INSTRUCTIONS TO FOLLOW >> Count, in the entries, the lines with "from". Answer with the number only.

INFORMATION SHOWN >>
..............................

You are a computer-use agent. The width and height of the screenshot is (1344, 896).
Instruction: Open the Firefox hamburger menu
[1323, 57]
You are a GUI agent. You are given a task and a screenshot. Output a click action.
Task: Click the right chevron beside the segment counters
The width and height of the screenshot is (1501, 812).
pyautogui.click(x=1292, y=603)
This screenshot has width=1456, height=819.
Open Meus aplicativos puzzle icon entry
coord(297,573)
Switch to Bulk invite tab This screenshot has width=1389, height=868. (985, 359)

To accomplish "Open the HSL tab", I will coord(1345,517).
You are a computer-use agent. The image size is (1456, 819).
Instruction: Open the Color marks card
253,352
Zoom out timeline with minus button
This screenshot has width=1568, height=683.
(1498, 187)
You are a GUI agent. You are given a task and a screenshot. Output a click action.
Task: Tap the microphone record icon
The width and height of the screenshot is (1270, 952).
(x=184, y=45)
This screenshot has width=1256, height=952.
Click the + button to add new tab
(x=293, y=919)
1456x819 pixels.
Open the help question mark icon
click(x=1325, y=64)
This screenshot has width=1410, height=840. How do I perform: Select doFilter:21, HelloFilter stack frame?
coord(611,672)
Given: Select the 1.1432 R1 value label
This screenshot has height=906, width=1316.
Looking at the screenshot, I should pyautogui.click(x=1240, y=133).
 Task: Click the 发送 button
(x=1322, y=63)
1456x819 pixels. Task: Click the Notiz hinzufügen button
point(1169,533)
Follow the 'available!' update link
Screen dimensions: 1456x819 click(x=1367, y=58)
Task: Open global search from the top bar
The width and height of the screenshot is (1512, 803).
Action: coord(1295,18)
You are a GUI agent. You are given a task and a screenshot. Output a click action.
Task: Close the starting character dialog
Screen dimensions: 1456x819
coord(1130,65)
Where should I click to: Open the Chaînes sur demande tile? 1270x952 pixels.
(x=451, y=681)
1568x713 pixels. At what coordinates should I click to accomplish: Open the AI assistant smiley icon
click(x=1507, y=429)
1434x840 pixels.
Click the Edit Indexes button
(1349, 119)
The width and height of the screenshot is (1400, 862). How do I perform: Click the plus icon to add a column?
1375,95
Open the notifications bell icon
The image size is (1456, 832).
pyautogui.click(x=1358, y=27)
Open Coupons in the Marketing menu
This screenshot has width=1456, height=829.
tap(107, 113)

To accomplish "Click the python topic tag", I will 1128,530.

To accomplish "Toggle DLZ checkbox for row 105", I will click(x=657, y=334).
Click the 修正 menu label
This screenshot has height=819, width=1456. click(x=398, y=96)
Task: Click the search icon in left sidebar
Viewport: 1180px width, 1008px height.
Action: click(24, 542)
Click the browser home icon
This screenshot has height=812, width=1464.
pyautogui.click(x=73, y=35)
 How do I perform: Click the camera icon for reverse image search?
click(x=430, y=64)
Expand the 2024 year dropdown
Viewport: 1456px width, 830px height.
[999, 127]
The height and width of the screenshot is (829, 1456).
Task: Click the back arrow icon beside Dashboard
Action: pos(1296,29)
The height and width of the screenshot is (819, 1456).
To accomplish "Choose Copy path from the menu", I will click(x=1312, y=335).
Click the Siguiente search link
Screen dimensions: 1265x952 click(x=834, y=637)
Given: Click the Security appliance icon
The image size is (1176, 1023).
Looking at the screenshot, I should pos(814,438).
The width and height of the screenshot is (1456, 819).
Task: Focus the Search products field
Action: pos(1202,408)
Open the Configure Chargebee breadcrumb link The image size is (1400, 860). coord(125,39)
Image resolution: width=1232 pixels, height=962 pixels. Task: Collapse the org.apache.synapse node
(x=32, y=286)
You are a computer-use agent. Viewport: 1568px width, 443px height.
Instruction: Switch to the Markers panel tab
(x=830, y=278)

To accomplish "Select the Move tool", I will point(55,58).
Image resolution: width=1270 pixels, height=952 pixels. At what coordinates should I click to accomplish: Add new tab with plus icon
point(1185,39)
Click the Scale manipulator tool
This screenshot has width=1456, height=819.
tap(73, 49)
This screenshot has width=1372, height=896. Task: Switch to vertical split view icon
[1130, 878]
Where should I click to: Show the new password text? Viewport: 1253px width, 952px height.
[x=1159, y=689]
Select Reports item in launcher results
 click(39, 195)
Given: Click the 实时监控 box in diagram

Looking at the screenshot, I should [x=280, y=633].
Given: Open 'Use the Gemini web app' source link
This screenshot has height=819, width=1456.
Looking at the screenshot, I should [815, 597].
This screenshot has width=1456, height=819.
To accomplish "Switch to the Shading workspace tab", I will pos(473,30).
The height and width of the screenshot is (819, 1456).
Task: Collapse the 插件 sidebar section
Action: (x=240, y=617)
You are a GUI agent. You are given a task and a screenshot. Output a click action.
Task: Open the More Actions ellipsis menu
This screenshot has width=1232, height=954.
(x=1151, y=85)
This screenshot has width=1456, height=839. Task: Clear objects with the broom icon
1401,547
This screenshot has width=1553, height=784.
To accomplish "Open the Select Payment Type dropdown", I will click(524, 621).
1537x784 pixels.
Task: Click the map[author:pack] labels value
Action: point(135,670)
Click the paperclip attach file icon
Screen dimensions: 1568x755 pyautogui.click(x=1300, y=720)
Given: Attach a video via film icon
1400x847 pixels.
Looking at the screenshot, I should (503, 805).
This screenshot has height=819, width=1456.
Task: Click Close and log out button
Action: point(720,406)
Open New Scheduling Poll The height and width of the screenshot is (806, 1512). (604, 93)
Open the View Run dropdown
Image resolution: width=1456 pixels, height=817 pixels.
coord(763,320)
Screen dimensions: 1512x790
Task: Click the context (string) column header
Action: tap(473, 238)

..............................

ANSWER BOX >> 2